Exercise objective: Reproduce each of the following rows verbatim, with no changes to wording, numbers, or punctuation.

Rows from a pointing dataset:
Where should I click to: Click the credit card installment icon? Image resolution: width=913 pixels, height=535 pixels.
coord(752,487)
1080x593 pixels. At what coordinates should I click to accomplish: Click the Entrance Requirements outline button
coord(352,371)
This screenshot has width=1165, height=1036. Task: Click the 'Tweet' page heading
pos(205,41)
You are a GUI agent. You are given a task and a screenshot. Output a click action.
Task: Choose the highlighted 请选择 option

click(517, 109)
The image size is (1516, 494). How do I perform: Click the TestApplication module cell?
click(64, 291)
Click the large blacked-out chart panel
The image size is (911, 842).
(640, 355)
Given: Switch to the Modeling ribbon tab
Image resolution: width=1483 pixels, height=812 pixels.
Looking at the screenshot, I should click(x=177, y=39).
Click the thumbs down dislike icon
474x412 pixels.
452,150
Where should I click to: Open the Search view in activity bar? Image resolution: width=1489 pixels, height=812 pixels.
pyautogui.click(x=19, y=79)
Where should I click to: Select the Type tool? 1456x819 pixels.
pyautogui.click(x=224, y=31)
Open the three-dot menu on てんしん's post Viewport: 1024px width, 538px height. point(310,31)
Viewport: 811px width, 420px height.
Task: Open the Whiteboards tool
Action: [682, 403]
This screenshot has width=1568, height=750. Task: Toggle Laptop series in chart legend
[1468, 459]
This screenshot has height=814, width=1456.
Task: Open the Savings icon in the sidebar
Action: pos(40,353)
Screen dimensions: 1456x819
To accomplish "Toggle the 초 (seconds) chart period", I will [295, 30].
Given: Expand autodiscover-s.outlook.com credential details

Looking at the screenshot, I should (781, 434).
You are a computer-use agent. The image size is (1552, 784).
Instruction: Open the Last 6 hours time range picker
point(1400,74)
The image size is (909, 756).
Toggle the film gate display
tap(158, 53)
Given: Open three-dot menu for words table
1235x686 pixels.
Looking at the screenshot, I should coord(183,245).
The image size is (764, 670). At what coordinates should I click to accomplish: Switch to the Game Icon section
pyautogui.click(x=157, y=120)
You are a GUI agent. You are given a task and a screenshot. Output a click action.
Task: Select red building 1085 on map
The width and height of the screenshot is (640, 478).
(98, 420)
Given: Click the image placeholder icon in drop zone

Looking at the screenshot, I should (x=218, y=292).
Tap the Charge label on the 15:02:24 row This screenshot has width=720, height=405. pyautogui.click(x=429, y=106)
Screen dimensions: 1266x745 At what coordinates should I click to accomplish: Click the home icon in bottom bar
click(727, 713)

Problem solution:
Where should I click to: Click the credit card installment icon? Image resolution: width=913 pixels, height=535 pixels.
coord(752,487)
1080x593 pixels. At what coordinates should I click to accomplish: Click the Entrance Requirements outline button
coord(352,371)
This screenshot has width=1165, height=1036. Task: Click the 'Tweet' page heading
pos(205,41)
You are a GUI agent. You are given a task and a screenshot. Output a click action.
Task: Choose the highlighted 请选择 option

click(517, 109)
The image size is (1516, 494). How do I perform: Click the TestApplication module cell?
click(64, 291)
Click the large blacked-out chart panel
The image size is (911, 842).
(640, 355)
Given: Switch to the Modeling ribbon tab
Image resolution: width=1483 pixels, height=812 pixels.
Looking at the screenshot, I should click(x=177, y=39).
Click the thumbs down dislike icon
474x412 pixels.
452,150
Where should I click to: Open the Search view in activity bar? Image resolution: width=1489 pixels, height=812 pixels.
pyautogui.click(x=19, y=79)
Where should I click to: Select the Type tool? 1456x819 pixels.
pyautogui.click(x=224, y=31)
Open the three-dot menu on てんしん's post Viewport: 1024px width, 538px height. point(310,31)
Viewport: 811px width, 420px height.
Task: Open the Whiteboards tool
Action: [682, 403]
This screenshot has width=1568, height=750. Task: Toggle Laptop series in chart legend
[1468, 459]
This screenshot has height=814, width=1456.
Task: Open the Savings icon in the sidebar
Action: pos(40,353)
Screen dimensions: 1456x819
To accomplish "Toggle the 초 (seconds) chart period", I will [295, 30].
Given: Expand autodiscover-s.outlook.com credential details

Looking at the screenshot, I should (781, 434).
You are a computer-use agent. The image size is (1552, 784).
Instruction: Open the Last 6 hours time range picker
point(1400,74)
The image size is (909, 756).
Toggle the film gate display
tap(158, 53)
Given: Open three-dot menu for words table
1235x686 pixels.
Looking at the screenshot, I should coord(183,245).
The image size is (764, 670). At what coordinates should I click to accomplish: Switch to the Game Icon section
pyautogui.click(x=157, y=120)
You are a GUI agent. You are given a task and a screenshot. Output a click action.
Task: Select red building 1085 on map
The width and height of the screenshot is (640, 478).
(98, 420)
Given: Click the image placeholder icon in drop zone

Looking at the screenshot, I should (x=218, y=292).
Tap the Charge label on the 15:02:24 row This screenshot has width=720, height=405. pyautogui.click(x=429, y=106)
Screen dimensions: 1266x745 At what coordinates should I click to accomplish: Click the home icon in bottom bar
click(727, 713)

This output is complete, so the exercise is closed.